YOUR INSTRUCTIONS:
From the line that contains "October 2025 (643, 502)" to the end of the entries, write out every line exactly, including both ends, and nothing more.

EXTRACTED INFORMATION:
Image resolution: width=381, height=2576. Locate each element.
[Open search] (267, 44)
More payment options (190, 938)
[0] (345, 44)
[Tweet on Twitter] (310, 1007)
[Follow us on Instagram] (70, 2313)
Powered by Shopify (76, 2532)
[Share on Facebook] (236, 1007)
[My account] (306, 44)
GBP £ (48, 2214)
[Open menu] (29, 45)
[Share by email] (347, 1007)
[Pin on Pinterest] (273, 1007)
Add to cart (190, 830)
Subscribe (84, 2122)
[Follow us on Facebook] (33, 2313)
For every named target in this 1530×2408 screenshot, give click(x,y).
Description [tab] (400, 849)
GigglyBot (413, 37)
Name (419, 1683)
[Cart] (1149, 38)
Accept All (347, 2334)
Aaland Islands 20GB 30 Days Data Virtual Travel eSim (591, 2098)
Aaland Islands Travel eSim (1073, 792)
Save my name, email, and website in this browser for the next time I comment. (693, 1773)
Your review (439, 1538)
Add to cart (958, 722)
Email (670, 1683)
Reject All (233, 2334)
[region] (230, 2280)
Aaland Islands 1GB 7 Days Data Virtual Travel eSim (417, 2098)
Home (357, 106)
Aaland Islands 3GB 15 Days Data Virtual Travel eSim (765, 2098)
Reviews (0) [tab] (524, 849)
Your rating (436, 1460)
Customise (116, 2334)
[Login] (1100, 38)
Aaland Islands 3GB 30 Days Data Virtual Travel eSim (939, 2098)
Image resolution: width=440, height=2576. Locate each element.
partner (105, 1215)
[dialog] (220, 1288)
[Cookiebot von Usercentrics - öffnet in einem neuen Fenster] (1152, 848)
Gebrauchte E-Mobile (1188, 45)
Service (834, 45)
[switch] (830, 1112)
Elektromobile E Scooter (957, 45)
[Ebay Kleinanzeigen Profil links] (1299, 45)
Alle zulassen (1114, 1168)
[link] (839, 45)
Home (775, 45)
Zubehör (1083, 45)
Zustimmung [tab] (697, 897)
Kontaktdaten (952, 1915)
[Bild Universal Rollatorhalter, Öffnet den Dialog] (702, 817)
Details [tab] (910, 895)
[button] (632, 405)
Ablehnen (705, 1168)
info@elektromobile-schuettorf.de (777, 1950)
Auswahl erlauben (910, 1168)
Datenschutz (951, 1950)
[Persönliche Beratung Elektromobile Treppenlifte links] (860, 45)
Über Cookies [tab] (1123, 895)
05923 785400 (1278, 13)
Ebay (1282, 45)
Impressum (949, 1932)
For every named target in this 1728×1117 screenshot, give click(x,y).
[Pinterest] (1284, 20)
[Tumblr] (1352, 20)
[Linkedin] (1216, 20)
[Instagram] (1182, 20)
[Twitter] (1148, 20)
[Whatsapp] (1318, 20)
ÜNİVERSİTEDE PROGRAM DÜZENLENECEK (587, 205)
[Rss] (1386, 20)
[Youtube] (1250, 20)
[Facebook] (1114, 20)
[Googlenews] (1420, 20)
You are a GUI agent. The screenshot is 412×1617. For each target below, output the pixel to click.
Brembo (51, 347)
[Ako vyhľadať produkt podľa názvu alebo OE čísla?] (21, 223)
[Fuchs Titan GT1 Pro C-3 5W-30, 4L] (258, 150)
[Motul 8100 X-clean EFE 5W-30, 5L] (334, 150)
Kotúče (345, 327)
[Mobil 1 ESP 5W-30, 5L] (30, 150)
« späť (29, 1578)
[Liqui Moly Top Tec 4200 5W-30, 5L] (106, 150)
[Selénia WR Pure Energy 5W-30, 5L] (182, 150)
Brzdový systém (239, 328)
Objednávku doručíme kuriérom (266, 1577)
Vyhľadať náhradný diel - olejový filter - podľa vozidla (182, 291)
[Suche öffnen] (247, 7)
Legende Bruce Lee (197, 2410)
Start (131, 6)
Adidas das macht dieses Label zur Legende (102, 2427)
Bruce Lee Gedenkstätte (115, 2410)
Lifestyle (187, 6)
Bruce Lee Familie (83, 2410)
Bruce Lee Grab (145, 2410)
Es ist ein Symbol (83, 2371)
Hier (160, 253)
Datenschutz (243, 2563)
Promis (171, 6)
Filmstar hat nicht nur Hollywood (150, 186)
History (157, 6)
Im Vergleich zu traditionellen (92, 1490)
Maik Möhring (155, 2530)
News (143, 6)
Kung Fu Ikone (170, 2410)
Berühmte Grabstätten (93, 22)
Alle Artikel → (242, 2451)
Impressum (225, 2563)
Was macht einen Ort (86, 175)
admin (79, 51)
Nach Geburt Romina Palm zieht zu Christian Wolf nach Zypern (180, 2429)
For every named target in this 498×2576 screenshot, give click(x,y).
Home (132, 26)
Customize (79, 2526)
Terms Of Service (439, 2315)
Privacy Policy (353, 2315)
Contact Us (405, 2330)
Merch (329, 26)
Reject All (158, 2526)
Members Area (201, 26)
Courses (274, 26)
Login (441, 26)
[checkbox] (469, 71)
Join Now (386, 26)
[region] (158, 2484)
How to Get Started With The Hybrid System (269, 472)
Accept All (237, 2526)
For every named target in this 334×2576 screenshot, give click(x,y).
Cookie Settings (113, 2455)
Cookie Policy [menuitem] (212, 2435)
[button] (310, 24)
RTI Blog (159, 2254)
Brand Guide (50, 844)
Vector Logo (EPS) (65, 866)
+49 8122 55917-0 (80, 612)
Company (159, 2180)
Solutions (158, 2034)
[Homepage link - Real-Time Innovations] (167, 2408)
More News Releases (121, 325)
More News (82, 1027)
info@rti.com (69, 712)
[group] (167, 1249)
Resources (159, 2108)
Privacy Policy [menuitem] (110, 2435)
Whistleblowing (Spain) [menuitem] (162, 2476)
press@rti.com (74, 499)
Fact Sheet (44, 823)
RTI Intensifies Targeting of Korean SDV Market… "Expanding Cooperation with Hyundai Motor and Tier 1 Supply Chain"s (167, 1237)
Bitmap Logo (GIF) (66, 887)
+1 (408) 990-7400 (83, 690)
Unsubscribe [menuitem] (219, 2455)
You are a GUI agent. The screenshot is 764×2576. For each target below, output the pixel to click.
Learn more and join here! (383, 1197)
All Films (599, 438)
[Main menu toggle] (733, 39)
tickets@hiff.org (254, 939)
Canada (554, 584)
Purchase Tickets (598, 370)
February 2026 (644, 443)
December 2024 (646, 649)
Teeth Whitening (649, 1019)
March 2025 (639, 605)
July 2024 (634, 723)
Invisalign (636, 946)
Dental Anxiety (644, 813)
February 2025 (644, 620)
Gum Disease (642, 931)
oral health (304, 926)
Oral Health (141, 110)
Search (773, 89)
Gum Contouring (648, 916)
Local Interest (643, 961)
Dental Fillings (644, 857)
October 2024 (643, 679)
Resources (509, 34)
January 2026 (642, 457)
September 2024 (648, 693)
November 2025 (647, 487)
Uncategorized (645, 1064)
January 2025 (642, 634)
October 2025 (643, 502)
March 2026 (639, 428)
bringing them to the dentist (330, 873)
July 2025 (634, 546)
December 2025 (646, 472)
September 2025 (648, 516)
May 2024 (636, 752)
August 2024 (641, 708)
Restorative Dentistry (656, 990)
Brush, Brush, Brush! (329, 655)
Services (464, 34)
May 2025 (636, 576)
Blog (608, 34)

TASK OUTPUT:
October 2025 (643, 502)
March 2026 (639, 428)
bringing them to the dentist (330, 873)
July 2025 (634, 546)
December 2025 (646, 472)
September 2025 (648, 516)
May 2024 (636, 752)
August 2024 (641, 708)
Restorative Dentistry (656, 990)
Brush, Brush, Brush! (329, 655)
Services (464, 34)
May 2025 (636, 576)
Blog (608, 34)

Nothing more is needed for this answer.